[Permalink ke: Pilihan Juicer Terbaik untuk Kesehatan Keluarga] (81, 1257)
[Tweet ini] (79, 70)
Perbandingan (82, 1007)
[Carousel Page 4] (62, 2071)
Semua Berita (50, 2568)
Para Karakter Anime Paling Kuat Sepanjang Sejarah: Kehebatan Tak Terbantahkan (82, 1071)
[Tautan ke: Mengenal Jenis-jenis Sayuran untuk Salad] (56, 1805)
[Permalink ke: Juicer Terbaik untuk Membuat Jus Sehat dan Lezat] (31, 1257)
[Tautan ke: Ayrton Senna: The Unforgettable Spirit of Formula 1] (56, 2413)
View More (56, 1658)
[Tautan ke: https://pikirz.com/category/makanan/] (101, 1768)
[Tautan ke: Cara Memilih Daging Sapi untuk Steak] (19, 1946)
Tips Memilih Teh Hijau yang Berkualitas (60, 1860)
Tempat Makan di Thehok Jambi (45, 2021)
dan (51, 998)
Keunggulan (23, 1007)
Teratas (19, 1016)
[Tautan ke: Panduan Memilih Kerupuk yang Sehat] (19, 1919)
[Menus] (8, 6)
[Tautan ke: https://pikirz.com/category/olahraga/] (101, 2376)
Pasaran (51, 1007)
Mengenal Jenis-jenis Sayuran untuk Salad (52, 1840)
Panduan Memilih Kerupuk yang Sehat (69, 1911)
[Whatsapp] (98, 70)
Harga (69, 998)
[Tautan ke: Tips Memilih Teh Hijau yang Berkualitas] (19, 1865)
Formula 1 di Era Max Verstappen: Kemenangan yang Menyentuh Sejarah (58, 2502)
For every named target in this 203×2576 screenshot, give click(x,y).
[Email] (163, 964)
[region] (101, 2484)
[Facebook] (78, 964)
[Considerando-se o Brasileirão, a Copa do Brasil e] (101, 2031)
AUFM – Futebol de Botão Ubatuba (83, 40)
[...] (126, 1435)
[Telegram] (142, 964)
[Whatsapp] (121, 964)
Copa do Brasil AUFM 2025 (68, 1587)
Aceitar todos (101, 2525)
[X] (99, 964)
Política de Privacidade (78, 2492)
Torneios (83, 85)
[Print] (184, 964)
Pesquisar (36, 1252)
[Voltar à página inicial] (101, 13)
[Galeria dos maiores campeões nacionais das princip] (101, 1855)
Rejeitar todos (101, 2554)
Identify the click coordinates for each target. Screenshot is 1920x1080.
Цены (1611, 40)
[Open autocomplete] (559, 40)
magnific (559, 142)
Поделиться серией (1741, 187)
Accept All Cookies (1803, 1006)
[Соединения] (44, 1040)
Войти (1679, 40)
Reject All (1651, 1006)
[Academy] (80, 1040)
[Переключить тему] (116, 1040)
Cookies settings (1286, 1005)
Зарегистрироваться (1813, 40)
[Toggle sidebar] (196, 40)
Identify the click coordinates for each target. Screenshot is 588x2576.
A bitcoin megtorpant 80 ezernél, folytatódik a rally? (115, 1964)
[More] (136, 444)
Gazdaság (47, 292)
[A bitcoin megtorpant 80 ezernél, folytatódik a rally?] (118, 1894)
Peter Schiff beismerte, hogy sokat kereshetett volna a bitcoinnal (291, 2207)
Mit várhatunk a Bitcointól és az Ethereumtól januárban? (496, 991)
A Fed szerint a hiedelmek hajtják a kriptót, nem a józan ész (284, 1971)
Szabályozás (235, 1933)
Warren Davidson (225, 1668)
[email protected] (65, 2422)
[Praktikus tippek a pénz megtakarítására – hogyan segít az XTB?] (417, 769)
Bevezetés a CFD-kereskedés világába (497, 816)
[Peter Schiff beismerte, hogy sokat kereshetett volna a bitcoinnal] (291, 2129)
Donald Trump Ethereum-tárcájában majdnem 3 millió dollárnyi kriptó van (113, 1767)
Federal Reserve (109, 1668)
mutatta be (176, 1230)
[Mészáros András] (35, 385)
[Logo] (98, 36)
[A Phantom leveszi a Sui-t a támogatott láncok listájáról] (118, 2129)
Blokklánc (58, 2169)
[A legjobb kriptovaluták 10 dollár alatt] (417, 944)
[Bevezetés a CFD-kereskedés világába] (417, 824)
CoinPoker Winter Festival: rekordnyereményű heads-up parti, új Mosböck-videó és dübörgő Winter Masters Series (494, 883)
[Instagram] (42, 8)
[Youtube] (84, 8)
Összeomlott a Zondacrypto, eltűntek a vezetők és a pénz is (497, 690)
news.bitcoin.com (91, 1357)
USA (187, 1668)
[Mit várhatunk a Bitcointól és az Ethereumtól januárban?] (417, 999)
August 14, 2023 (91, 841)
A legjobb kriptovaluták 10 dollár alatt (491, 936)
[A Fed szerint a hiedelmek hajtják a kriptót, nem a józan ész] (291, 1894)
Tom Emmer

____

— WHAT THE EXERCISE ASKS —
For every line in the data above that has the string "pikirz", return that line.

— TASK OUTPUT —
[Tautan ke: https://pikirz.com/category/makanan/] (101, 1768)
[Tautan ke: https://pikirz.com/category/olahraga/] (101, 2376)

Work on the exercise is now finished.